Background Antibody drug conjugates (ADCs) are an effective tool for site directed delivery of cytotoxic agents to cancer cells. Tailoring of ADC-specificity to the uniqueness of a patient‘s tumor can aid in direct-targeting of tumor cells and potentially improve drug responsiveness. Here we evaluate the potential of using an ADC therapy for targeted tumor cell death and immune cell activation in combination with checkpoint inhibitors in 3D tumoroids. Methods All human tumor samples were obtained with proper patient consent and IRB approval. Fresh patient tumor tissue of various histologic types including CRC and NSCLC were processed to generate uniform sized live 3D tumoroids measuring 150 µm in size. Treatment groups included a conjugated ADC therapeutic antibody alone or in combination with PD-1/PD-L1 inhibitors. Culture supernatants were collected for multiplex analysis of cytokine release in media.

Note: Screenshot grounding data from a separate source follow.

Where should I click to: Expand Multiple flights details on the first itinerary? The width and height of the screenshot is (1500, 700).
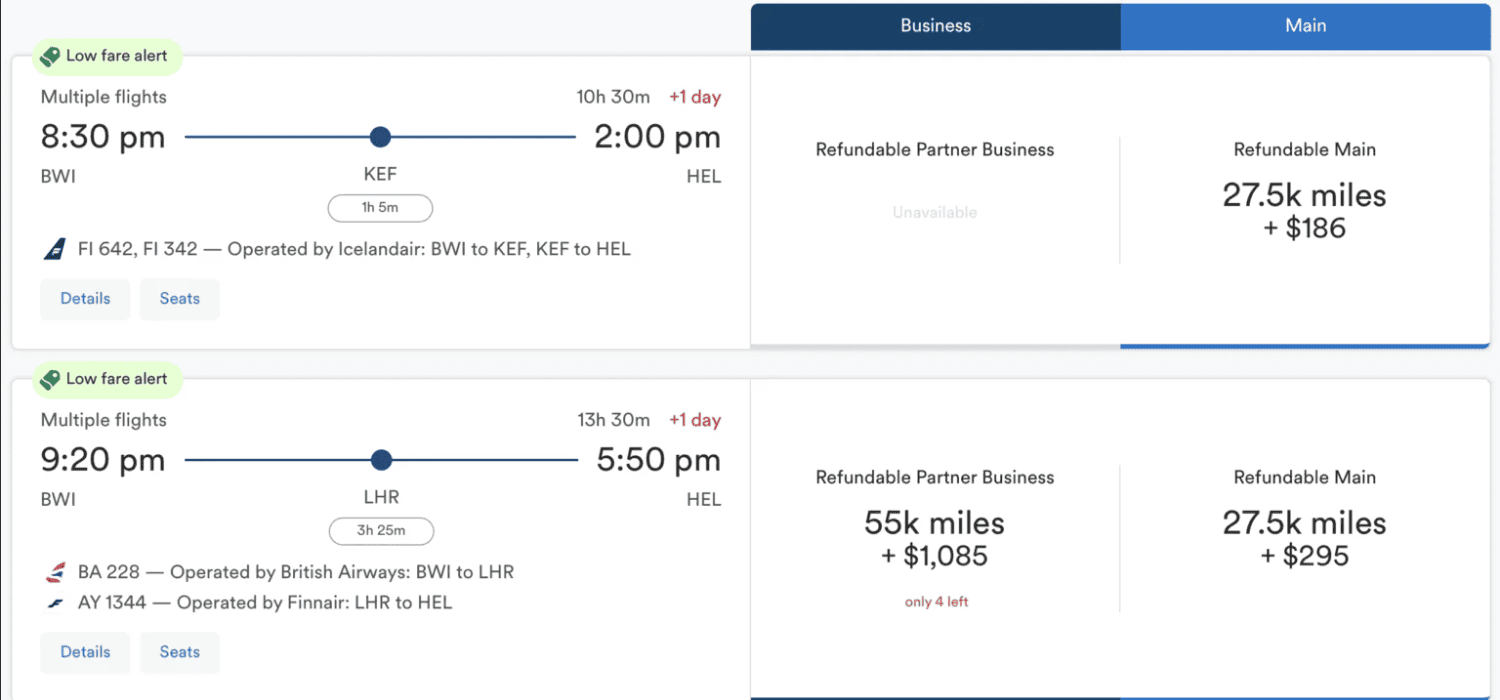103,97
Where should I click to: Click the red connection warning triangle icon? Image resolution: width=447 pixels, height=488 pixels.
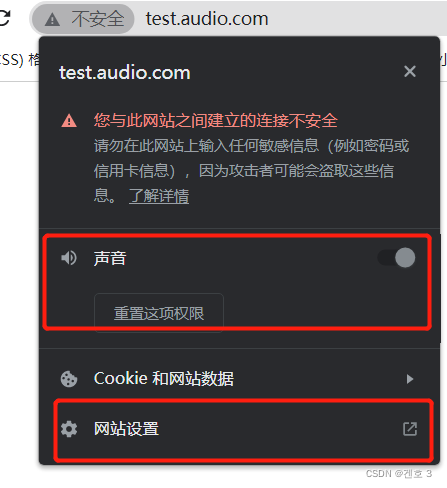point(69,121)
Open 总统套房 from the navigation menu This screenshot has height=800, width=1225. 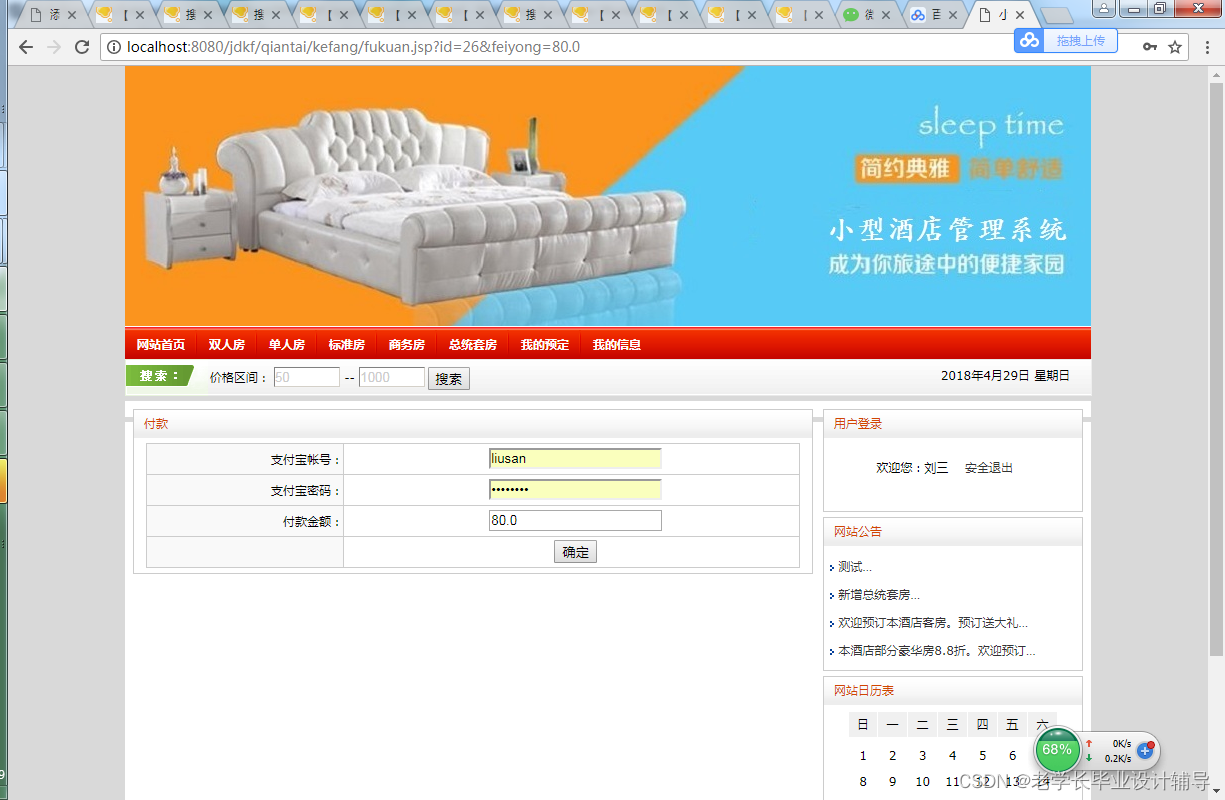tap(471, 344)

Additionally, flow cytometry was used to assess the activation profile of resident immune cells in combination with high-content confocal imaging to determine extent of tumor cell death in the intact tumor extracellular matrix. Results Using fresh patient-derived tumoroids, we observed ADC-mediated cell death and activation of immune cells within the tumor microenvironment. Production of pro-inflammatory cytokines correlated with increased activation of tumor infiltrating immune cell populations. The improved immune response led to increased tumor cell killing within the 3D tumor microenvironment observed by high-content confocal imaging. Conclusions In this study we demonstrate that our physiologically relevant 3D tumoroid model is an effective system to assess novel antibody drug conjugates and to develop rational drug combinations with other immuno-oncology agents. Furthermore, implementation of 3D-EX platform, in the clinical setting, may also allow for determination of the most effective combinatorial immuno-oncology treatment strategies for individualized patient care. Ethics Approval The study was approved by Chesapeake IRB Pro00014313.